__Your task__:
Look through the material below. Copy every line with the string "agent" in it.

__Records to use__:
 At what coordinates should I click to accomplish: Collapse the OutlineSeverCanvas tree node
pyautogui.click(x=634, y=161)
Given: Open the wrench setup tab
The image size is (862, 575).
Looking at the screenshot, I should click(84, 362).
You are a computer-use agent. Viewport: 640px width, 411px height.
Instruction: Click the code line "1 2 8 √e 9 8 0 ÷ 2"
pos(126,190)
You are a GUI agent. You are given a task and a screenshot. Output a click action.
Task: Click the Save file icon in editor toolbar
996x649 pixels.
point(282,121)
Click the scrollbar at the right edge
...
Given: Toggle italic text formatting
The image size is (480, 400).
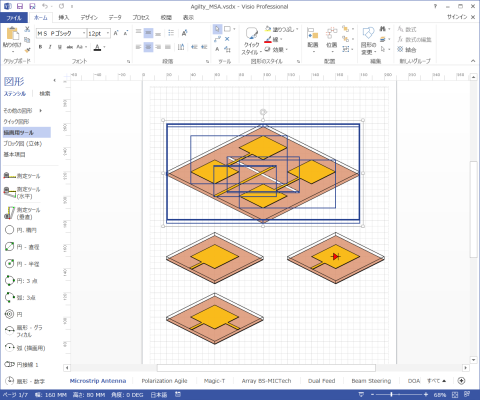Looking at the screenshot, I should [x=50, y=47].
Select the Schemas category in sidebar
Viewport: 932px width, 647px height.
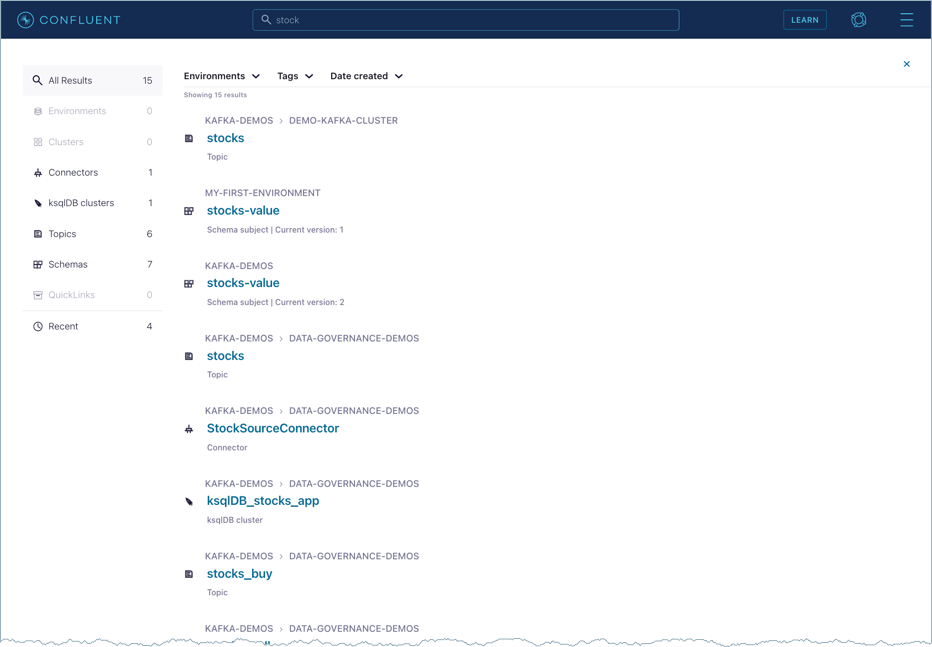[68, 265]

__Reply to the exercise__:
You are a computer-use agent. Viewport: 640px width, 411px height.
You are a GUI agent. You are given a task and a screenshot. Output a click action.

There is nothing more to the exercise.